→ **Exercise brief**:
Reproduce word for word the part of the Aleksandr Klimenko profile that begins at the words "- Place of birth: Aşgabat, Turkmen" and stops after "Apps / (Gls)".

Aleksandr Klimenko

Personal information
- Full name: Aleksandr Ýewgenýewiç Klimenko
- Date of birth: 13 May 1968 (age 57)
- Place of birth: Aşgabat, Turkmen SSR, Soviet Union
- Position: Goalkeeper

Team information
- Current team: Nebitçi FT (manager)

Senior career*
- Years: Team / Apps / (Gls)
- 1993–1994: Merw
- 1995–1998: Nisa
- 1998: Kopetdag
- 1998–2000: Nisa
- 2001–2005: Şagadam
- 2006: Ashgabat

Managerial career
- 2007: Ashgabat
- 2011–2012: Balkan
- 2014: Turkmenistan
- 2015: Energetik
- 2016: Balkan
- 2017–2023: Şagadam FK
- 2025–: Nebitçi FT

= Aleksandr Klimenko (footballer) =

Turkmen association footballer

Aleksandr Yevgenyevich Klimenko (Александр Евгеньевич Клименко; born 13 May 1968) is a Turkmen former professional footballer and who is currently the football manager of the Nebitçi FT. Honoured Coach of Turkmenistan.

→ **Source data**:
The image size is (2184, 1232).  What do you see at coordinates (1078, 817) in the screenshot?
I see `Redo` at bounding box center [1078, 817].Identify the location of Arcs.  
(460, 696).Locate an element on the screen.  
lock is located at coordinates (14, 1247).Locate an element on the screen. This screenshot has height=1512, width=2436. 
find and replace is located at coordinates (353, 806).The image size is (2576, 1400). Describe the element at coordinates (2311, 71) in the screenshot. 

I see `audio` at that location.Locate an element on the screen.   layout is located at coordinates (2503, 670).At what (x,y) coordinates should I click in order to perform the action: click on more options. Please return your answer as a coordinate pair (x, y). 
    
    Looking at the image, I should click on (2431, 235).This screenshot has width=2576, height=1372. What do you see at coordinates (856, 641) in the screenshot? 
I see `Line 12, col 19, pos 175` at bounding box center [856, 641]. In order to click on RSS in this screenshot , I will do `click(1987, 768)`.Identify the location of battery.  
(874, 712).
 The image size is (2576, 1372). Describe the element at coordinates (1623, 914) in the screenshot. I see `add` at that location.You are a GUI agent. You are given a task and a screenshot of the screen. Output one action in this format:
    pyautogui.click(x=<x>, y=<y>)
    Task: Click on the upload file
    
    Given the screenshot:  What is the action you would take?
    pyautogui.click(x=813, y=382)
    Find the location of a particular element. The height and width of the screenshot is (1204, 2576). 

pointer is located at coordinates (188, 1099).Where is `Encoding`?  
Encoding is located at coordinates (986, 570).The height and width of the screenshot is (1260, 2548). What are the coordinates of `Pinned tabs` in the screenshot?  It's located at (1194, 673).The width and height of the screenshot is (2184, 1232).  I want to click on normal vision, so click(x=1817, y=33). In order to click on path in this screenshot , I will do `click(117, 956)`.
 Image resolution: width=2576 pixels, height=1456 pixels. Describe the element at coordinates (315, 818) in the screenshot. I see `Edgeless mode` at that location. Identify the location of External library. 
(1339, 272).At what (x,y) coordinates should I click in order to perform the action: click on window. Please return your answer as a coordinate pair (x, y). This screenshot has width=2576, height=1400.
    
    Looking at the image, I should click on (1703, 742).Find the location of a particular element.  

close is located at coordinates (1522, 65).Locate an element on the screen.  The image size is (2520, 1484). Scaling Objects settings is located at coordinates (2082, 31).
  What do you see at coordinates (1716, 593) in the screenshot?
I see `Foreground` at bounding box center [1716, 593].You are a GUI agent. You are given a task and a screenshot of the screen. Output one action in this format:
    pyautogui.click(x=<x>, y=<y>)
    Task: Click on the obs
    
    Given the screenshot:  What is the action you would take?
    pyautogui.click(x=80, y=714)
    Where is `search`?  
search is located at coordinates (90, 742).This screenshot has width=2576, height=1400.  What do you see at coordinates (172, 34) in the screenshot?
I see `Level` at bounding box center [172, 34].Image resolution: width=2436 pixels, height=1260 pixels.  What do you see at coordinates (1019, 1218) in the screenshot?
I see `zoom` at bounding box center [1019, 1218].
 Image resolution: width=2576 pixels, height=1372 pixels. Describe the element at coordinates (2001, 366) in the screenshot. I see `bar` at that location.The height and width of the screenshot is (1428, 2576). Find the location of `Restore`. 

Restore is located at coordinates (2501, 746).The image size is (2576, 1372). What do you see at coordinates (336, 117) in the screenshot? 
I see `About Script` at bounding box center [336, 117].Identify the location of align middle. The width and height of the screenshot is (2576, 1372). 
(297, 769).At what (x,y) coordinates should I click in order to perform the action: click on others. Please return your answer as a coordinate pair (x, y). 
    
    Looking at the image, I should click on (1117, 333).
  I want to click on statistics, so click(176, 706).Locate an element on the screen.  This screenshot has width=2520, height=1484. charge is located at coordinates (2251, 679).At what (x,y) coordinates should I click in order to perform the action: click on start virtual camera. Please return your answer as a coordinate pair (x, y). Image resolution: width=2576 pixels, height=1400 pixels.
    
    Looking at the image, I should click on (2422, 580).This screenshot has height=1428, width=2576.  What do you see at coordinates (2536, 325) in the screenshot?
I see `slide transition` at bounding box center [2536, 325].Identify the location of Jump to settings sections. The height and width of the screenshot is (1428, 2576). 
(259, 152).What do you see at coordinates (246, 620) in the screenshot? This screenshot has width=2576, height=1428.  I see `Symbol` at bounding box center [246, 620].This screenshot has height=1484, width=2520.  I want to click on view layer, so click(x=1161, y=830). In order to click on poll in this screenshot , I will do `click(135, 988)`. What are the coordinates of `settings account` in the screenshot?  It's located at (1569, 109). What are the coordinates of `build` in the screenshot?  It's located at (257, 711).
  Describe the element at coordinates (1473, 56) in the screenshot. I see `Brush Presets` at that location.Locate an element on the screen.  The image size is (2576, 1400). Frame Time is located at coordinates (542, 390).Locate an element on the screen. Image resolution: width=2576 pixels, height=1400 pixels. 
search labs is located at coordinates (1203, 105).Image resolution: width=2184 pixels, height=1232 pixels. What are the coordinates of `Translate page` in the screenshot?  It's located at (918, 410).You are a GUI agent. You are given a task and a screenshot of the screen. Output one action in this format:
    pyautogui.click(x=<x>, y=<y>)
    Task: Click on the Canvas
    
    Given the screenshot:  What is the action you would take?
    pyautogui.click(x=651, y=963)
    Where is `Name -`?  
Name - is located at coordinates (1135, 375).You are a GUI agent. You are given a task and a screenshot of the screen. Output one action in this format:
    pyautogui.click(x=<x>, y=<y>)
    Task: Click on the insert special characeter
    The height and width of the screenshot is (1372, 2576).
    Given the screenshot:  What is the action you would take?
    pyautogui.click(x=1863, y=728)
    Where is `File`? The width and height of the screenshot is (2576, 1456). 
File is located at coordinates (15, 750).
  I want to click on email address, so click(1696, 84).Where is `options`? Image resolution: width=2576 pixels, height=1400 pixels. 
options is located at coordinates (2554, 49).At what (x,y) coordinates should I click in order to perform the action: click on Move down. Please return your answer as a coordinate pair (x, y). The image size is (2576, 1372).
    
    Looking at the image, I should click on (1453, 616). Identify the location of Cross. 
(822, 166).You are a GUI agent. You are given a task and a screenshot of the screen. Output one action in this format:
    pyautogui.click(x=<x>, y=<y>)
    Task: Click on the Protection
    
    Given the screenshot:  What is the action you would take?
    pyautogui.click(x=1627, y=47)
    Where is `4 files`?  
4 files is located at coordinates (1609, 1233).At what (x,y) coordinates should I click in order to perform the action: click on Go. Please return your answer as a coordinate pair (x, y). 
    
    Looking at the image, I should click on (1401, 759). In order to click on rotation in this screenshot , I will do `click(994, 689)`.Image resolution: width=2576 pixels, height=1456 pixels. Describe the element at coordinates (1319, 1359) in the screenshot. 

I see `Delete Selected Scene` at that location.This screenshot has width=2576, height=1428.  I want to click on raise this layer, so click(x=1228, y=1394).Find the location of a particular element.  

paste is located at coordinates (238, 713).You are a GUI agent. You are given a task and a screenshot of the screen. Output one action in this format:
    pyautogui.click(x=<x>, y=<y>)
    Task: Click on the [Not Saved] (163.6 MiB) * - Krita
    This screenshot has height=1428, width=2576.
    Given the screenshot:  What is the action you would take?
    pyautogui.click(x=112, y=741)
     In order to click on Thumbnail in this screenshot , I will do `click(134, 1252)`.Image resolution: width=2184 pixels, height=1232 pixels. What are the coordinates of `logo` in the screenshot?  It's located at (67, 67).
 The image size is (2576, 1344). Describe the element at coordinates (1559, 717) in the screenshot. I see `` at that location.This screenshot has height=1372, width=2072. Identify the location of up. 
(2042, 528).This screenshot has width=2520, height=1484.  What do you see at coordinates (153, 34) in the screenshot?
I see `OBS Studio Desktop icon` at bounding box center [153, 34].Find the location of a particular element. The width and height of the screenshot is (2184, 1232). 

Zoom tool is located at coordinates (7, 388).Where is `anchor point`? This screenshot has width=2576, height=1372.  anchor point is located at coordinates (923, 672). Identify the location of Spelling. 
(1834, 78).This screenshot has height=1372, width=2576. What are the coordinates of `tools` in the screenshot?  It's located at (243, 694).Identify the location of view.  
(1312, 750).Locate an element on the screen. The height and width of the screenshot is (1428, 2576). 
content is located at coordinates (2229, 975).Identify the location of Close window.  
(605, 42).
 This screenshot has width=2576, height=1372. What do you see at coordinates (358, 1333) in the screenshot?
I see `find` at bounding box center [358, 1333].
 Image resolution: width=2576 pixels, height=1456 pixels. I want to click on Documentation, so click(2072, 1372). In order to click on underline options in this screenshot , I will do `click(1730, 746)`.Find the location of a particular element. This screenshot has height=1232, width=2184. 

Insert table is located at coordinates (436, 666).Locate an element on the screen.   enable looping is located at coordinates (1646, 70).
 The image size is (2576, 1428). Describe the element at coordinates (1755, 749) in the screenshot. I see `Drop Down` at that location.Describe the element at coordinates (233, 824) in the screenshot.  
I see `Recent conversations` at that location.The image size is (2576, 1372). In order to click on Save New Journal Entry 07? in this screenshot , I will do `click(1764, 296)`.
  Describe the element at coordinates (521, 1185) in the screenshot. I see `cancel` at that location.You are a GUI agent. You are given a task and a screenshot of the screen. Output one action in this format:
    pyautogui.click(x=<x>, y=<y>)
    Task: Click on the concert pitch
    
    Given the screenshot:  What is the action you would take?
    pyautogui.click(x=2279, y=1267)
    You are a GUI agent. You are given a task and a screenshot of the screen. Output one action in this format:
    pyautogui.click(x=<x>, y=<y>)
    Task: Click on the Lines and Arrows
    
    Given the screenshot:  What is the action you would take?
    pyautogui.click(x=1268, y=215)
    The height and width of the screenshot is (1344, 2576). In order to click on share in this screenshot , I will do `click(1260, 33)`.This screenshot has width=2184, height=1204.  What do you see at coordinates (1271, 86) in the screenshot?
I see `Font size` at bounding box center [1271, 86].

→ **Your response**:
- Place of birth: Aşgabat, Turkmen SSR, Soviet Union
- Position: Goalkeeper

Team information
- Current team: Nebitçi FT (manager)

Senior career*
- Years: Team / Apps / (Gls)